CVE-2021-39341: 
WordPress vulnerability analysis and mitigation

The OptinMonster WordPress plugin (versions up to and including 2.6.4) was identified with a vulnerability tracked as CVE-2021-39341. The vulnerability involves sensitive information disclosure and unauthorized setting updates due to insufficient authorization validation in the loggedinorhasapi_key function within the ~/OMAPI/RestApi.php file (CVE Details, WPScan).

The vulnerability stems from missing appropriate capability checks on several REST-API endpoints.
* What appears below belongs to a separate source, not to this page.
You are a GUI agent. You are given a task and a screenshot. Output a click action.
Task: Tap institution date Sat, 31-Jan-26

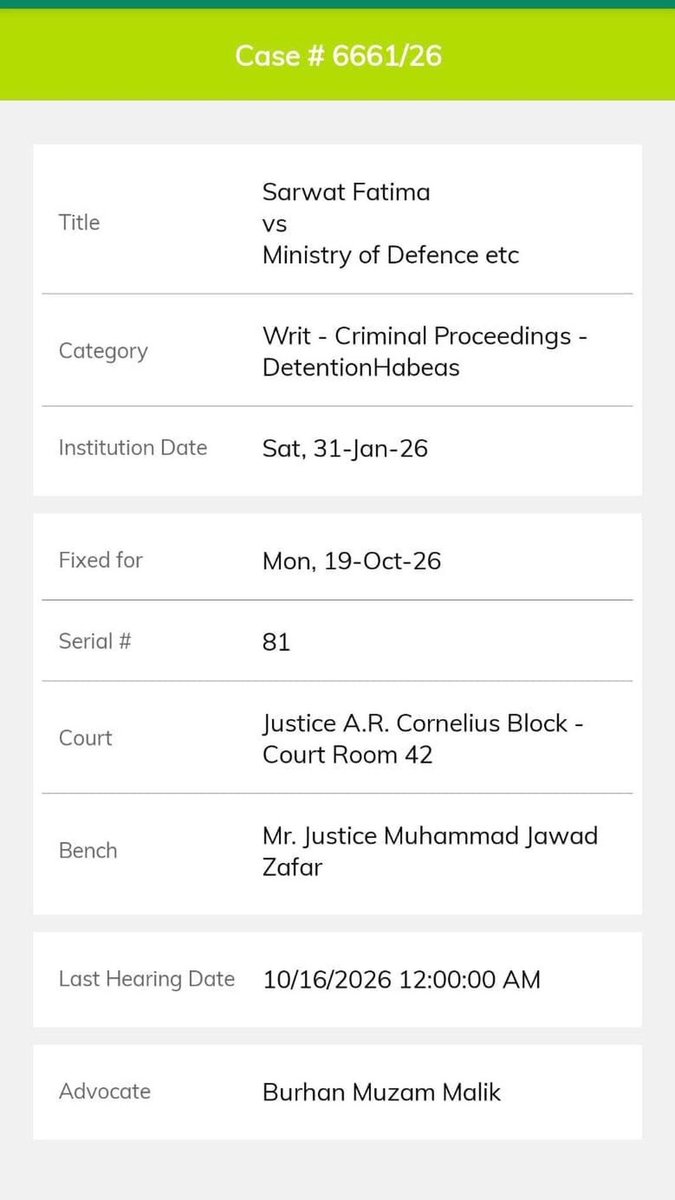click(x=345, y=449)
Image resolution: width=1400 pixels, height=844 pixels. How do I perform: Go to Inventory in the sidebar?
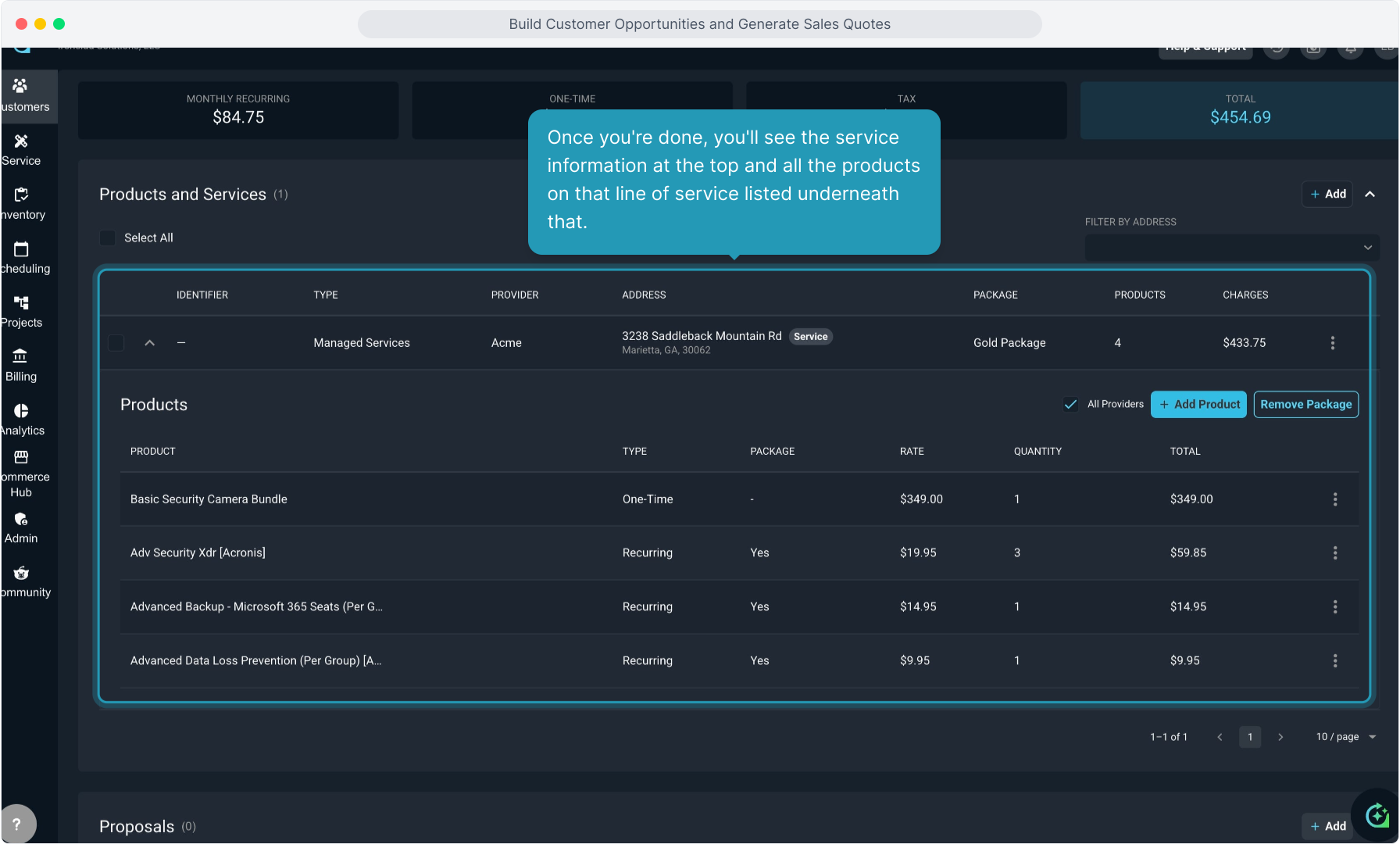pyautogui.click(x=21, y=203)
This security flaw allows unauthenticated attackers and authenticated users with low privileges to perform unauthorized actions and access sensitive information, including the app.optinmonster.com API key. The vulnerability has been assigned a CVSS score of 7.2 (High), indicating significant severity (WPScan, Wordfence Blog).

The vulnerability affected approximately 1,000,000 WordPress sites using the OptinMonster plugin. The security flaw exposed sensitive information and allowed unauthorized users to modify settings, potentially compromising the security of affected websites (Wordfence Blog).

The vulnerability was fixed in OptinMonster version 2.6.5. Website administrators using affected versions were advised to update their OptinMonster plugin to the latest version to protect against potential exploits (WPScan).